Review: I Am C-3PO: The Inside Story

I Am C-3PO: The Inside Story – DK (publisher) – November 5 2019 (release) – 272 pages

If there is one person who (in addition to George Lucas) is inextricably linked to Star Wars, then it is Anthony Daniels, the man who has since the start of Star Wars 43 years ago featured in 12 films, 4 animated series, an amusement park attraction, radio plays and a concert series. Years ago I had twice the pleasure of spending an entire weekend with him as his personal assistant at events. A more than unique experience that I cherish. When his autobiography was announced earlier this year, this was the Star Wars release I was looking forward to the most.

The fact that Daniels has writing talent has been known for a long time since he wrote the (New) Wonder Column from 1995 to 1999 in the official magazine Star Wars Insider. Now, twenty years later, he displays these skills again; in one of the first chapters he describes in a really great and humorous way how his first meetings with George Lucas went and how he got the role of C-3PO.

After a story about the realization of his suit, we are taken to Tunisia (Tatooine), the Elstree Studios (Death Star and Tantive IV scenes) and Hollywood (a conversation with George Lucas in Hamburger Hamlet where Lucas explained that you don’t eat a burger with cutlery but with your hands). Chronologically, Daniels’ entire Star Wars career is reviewed (including The Holiday Special from 1978), with The Rise of Skywalker as its terminus. Of course all this is told in the typical “Daniels” way. You “hear” his characteristic voice and humor while reading.

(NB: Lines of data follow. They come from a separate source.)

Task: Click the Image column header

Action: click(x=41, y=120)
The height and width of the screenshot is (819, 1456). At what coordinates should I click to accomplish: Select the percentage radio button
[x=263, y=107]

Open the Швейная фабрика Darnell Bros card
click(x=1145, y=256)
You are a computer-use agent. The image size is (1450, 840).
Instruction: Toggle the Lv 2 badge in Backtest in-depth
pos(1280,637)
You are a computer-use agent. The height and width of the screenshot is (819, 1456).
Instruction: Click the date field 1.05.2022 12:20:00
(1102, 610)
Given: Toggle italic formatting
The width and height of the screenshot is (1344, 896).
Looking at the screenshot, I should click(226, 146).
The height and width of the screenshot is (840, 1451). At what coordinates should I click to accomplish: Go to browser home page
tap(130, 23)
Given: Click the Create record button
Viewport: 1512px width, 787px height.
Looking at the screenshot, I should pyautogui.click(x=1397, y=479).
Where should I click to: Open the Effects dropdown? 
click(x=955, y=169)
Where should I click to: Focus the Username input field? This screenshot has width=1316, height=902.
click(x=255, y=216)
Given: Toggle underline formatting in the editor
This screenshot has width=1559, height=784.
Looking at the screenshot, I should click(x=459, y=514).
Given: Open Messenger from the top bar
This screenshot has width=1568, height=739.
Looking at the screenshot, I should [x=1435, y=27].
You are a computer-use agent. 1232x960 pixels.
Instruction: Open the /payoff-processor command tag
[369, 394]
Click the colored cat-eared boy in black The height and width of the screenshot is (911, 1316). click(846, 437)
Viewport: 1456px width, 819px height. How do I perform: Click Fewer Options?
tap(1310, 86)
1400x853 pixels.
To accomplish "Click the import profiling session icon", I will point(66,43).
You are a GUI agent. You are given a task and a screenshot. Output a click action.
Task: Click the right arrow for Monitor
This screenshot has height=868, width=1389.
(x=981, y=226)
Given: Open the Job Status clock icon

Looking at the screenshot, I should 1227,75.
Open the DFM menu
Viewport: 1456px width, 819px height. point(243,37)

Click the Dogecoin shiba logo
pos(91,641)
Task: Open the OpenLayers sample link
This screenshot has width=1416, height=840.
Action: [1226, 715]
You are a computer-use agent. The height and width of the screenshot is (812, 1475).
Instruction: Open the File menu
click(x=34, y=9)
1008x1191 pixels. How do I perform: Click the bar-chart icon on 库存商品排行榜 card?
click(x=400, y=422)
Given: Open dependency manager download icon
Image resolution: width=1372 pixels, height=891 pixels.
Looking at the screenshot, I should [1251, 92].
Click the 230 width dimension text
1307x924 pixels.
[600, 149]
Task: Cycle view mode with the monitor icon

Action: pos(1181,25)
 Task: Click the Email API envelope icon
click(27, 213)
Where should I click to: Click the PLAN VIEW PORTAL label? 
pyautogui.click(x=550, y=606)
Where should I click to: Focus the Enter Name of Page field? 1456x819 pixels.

What is noteworthy is that Daniels is critical of things. He calls his contributions to the sequels “token appearances”. In addition, he elaborates on the fact that after the first film, Lucasfilm did everything to make C-3PO look like a real robot; nowhere was his name mentioned or said who was in the suit and this was something that really disappointed him. Of course the relationship with Kenny Baker (the two were not friends) is also discussed. All in all an improvement compared with other books in which negative issues often remain undiscussed (see Making of Solo, which was published earlier this year, in which nothing is said about the problematic production).

Without wanting to reveal more details, it is be clear that this book is a beautiful, almost indispensable addition to the library of fans who love beautiful background stories. The book feels like a farewell and if Daniels indeed goes into “Star Wars retirement” after December 16, he will be missed but leaves a great legacy.